人文知は武器になる/山口周 深井龍之介 26129

★★★★★
山口周さんの新刊。
コンテキスト・リーダーシップ 「最高の上司」と「最悪の上司」は文脈で決まる/山口周 26117
と一緒に購入済であった。こちらは深井龍之介さんとの共著。
山口 ところが、いままさに技術革新が起きています。
A Iの費用が安くなり、与えられた問題を解決するコストが下がると、
その能力は過剰供給されるので、
過去の歴史のパターンから考えると、価値が下がるはずなんです。
ここまでは山口周さんが他でも繰り返してきたところ。
故堺屋太一先生が説いていた「優しい情知」だ。
過去の歴史から見て、過剰供給されると何が起こるかというと、
ボトルネックが隣の工程に移動します。
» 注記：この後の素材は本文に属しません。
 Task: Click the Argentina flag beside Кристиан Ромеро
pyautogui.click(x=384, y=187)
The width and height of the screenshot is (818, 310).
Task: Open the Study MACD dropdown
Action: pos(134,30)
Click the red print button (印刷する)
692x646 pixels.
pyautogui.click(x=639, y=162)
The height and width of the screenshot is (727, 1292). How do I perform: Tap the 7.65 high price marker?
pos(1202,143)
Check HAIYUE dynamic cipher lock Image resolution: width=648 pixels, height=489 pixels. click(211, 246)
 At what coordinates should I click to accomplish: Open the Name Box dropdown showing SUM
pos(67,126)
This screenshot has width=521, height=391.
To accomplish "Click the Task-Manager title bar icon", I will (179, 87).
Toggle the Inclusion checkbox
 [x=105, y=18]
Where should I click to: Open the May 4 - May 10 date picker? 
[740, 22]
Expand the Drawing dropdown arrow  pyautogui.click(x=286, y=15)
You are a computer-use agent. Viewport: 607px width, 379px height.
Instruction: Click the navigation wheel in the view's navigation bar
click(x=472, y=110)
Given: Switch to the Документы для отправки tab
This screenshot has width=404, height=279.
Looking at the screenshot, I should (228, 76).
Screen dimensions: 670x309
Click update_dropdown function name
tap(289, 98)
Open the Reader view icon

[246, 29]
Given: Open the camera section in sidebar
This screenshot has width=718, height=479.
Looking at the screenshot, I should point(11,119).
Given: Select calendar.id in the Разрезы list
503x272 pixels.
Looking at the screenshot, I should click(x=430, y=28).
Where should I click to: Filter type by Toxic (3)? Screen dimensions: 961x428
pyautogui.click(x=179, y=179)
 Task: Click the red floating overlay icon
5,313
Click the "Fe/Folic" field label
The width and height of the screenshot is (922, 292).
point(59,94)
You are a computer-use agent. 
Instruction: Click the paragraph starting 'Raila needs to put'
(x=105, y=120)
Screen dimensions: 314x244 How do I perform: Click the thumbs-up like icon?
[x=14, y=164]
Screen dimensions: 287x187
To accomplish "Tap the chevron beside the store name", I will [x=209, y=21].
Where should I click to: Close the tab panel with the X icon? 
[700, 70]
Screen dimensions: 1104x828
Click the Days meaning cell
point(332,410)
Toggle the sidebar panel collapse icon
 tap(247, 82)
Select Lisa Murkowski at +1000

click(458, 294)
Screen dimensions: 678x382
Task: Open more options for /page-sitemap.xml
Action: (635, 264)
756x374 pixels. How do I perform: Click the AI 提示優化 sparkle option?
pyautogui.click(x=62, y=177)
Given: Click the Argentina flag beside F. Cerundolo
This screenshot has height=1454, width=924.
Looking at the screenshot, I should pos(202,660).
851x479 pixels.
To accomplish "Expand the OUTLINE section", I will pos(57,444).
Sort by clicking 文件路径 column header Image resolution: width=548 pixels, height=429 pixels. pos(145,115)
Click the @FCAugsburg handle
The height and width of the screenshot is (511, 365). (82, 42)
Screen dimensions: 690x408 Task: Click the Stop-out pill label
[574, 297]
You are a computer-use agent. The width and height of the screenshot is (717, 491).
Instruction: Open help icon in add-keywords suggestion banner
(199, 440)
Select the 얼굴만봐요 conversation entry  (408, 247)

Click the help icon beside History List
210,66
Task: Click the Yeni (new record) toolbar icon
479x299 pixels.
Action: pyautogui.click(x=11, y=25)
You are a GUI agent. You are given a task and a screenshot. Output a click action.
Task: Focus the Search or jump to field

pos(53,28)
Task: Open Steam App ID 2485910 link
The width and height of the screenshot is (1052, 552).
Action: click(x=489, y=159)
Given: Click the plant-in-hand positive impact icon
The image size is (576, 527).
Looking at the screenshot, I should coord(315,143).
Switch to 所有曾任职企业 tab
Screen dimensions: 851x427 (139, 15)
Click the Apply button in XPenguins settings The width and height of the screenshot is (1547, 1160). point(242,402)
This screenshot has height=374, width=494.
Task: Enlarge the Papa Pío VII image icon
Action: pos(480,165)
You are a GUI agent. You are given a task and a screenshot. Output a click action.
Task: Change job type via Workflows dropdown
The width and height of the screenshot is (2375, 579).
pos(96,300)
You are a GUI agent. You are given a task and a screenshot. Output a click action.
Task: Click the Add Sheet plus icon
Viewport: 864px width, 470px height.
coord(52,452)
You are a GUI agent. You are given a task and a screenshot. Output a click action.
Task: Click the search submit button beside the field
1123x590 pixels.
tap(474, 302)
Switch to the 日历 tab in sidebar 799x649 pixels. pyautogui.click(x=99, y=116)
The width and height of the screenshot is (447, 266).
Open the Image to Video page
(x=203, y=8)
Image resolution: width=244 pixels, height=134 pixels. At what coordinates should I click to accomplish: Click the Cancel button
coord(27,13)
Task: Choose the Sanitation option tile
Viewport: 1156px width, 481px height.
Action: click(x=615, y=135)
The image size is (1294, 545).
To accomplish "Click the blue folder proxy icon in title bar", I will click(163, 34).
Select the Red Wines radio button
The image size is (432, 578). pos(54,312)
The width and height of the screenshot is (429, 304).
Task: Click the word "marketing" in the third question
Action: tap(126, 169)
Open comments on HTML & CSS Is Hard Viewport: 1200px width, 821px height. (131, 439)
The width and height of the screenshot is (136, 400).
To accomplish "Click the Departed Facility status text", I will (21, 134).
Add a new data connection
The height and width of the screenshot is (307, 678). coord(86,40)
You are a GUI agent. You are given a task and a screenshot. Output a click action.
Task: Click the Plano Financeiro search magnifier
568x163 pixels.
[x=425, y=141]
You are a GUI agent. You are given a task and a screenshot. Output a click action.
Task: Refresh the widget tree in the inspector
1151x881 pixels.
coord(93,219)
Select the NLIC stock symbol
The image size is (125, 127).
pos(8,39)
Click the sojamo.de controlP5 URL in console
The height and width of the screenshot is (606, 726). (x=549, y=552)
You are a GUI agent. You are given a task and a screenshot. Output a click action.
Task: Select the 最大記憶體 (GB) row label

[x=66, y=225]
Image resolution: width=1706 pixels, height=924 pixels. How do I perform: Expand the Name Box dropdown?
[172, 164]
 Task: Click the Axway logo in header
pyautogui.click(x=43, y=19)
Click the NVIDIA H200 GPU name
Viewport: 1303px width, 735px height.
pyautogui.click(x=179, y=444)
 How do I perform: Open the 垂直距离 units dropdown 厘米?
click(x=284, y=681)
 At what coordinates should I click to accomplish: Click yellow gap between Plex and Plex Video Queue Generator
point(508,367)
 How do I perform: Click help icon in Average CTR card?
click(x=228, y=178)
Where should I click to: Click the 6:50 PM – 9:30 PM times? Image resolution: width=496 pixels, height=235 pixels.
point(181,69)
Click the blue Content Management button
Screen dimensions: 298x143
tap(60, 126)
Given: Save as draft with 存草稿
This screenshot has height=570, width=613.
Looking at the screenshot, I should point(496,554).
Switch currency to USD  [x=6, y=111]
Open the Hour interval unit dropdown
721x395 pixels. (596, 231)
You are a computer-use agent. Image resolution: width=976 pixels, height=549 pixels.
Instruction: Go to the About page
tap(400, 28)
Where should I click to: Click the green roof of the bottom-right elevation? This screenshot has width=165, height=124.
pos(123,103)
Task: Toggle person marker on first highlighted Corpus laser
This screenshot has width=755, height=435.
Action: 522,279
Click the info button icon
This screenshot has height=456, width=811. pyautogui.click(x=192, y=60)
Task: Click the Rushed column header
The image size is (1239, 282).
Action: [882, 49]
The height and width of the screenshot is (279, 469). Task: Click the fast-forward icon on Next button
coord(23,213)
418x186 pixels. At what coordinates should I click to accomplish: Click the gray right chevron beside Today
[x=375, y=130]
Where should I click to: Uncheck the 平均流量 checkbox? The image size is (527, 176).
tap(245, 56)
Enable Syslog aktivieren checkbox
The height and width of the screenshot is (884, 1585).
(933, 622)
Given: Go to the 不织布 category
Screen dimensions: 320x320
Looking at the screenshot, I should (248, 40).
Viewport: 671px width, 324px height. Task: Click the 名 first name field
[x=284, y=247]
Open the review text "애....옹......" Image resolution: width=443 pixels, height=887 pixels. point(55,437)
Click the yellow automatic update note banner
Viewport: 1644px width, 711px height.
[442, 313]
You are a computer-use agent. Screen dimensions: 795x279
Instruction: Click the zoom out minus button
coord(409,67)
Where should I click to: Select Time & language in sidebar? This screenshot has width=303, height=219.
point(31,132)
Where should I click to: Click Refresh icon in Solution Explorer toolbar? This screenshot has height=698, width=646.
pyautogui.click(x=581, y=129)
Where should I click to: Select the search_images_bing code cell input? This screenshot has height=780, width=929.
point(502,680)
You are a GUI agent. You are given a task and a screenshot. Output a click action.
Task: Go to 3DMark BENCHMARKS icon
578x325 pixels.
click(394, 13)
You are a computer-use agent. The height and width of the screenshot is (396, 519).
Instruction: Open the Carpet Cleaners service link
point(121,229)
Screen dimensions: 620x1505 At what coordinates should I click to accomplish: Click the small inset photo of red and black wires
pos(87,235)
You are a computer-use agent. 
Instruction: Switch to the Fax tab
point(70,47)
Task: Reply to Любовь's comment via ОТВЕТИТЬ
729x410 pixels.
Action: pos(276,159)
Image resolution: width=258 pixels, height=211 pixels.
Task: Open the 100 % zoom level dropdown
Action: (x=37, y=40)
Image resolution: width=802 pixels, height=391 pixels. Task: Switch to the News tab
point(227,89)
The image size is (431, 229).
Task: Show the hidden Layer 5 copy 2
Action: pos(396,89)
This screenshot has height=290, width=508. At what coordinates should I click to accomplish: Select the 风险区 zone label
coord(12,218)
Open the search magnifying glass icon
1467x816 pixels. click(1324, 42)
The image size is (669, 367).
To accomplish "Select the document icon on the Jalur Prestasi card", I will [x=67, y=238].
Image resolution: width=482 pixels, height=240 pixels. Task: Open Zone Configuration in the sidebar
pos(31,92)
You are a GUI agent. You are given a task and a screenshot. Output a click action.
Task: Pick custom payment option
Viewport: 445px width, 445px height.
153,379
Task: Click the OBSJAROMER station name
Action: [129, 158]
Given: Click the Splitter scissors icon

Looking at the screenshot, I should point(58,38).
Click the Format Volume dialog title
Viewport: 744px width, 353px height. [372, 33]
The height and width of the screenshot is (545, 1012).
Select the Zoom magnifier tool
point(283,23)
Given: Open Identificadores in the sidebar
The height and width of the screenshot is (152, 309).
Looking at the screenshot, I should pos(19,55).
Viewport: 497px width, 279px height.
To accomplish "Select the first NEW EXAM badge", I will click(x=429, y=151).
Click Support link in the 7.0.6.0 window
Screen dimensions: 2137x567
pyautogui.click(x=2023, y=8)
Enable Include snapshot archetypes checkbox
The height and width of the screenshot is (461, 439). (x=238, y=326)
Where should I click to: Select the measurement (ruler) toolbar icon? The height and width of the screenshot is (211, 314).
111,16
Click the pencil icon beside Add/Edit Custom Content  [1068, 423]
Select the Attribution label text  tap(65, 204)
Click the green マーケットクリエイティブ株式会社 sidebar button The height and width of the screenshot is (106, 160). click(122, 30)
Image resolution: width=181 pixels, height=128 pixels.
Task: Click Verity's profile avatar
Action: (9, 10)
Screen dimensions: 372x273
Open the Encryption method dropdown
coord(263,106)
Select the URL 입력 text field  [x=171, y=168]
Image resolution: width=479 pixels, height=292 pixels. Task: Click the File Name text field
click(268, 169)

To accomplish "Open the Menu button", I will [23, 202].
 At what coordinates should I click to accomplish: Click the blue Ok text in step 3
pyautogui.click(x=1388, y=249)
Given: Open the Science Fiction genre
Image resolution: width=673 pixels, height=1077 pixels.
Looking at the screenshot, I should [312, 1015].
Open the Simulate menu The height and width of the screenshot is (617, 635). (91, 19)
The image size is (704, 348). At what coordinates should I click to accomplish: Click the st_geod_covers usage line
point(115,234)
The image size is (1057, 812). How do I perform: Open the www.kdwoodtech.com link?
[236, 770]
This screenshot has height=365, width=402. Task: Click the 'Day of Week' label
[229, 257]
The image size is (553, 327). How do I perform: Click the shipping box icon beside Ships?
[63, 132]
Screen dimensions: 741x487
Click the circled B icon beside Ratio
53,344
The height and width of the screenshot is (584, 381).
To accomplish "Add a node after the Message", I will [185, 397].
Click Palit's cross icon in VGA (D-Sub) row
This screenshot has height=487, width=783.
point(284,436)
第一次産業革命のときに、
イギリスで織機と紡績機に蒸気機関を組み合わせて、
糸と布の生産量が飛躍的に上がりました。
でも布製品の製造工程全体を考えると、
一つの工程だけスループット(処理能力)が上がっても、
その前後の工程が目詰まりしたままでは、
全体のアウトプット(生産量)は増えないんですよね。
だからその前工程や後工程にボトルネックが移動するということが、
たびたび起きてきた。
そのボトルネックを解消しようとするところに、
イノベーションやビジネスチャンスが生まれてきたんですね。
グロービス経営大学院で学んだ
「オペレーション戦略」や
を思い出すところ。
そう考えると、正解を出す能力が上がったいま、
ボトルネックとなっているのは、次の二つの能力です。
「おもしろい問いを立てる」能力「出した解を実行する」能力
しかし、みんな意識せずに、
相変わらず正解を出せる人を求めています。
これも最近の山口周さんがよく仰っているところ。
これまでは「問いを立てる」は「おもしろい」だったかな?
本書で「おもしろく」感じたのは深井龍之介さんもさることながら
山口周さんの電通新人時代のダメっぷり。
私もかなりひどかったと思うが、完敗(笑)。